With the equivalent of some 200 pages of printed matter having been thus accumulated, the Government’s motion to dismiss came on for argument. It was agreed that petitioner’s counsel should be heard first. He began by saying

Your Honor, the writ in this case should issue and I would normally be beseeching your Honor for a hearing, but in view of the papers submitted by the Government it appears not only, perhaps, that I didn’t need any answering papers, as was indicated to me, but certainly there is no necessity for a hearing because they raise no arguable or justiciable issue.

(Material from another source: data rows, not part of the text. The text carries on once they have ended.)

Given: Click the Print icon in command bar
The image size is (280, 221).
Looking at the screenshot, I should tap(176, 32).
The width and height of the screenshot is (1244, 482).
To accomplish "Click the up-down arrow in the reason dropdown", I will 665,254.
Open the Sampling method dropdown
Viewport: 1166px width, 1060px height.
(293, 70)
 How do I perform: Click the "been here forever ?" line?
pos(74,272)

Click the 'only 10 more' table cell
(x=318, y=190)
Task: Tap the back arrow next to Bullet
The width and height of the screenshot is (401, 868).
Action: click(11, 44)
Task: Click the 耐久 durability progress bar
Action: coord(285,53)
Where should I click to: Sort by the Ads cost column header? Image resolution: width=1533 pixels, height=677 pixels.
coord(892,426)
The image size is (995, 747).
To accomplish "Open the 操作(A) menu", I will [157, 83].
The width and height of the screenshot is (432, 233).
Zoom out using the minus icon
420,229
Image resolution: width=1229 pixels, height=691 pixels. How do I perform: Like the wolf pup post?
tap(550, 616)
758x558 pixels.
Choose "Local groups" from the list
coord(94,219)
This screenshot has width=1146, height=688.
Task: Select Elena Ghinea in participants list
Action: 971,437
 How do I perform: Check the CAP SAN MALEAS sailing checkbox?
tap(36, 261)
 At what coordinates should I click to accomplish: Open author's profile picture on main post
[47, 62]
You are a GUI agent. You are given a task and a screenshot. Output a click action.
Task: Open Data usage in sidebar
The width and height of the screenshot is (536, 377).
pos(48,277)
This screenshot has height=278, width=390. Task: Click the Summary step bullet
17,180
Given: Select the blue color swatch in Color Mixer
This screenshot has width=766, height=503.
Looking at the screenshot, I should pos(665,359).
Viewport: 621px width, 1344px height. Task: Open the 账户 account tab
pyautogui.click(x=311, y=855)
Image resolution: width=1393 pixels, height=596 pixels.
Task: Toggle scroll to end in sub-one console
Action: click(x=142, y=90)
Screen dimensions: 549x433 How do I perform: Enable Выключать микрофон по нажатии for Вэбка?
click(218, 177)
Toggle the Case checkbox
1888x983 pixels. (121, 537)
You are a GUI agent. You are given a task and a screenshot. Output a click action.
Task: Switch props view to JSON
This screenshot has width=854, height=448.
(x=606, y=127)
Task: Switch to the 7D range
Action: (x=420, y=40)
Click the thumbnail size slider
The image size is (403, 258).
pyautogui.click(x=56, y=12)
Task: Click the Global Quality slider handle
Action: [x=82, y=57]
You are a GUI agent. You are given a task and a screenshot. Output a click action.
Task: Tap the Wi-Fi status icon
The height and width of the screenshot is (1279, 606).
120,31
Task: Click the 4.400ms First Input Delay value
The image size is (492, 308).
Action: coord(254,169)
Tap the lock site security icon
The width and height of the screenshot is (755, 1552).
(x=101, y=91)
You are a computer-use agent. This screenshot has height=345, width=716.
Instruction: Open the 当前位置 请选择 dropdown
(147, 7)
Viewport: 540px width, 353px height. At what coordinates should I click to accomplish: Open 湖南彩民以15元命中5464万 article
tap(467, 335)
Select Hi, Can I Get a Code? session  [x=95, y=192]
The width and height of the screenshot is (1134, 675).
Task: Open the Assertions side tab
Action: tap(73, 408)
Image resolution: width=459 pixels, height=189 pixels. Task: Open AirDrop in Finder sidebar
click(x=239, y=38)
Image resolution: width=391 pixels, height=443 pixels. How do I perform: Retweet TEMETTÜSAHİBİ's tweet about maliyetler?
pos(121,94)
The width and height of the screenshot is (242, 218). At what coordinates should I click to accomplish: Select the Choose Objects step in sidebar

Since Government counsel were now in accord about the absence of need for an evidentiary hearing, Judge Weinfeld announced at the close of the argument that he would decide “upon the papers as submitted by counsel.” There was no demur. In his opinion dismissing the petition he stated that the merits would “be decided upon the moving papers, the files, and the trial and hearing records of the case without regard to any new matter presented in the government’s answering affidavits” — of which, indeed, there was precious little. Since we can add nothing to Part I of his decision, in which he rejected claims based on evidence of certain financial dealings of Mrs. Erdman which had come to light during the hearings on the first coram nobis petition, we shall limit this opinion to the more serious questions raised by Part II, relating to the FBI reports of February 26 and January 24, 1962.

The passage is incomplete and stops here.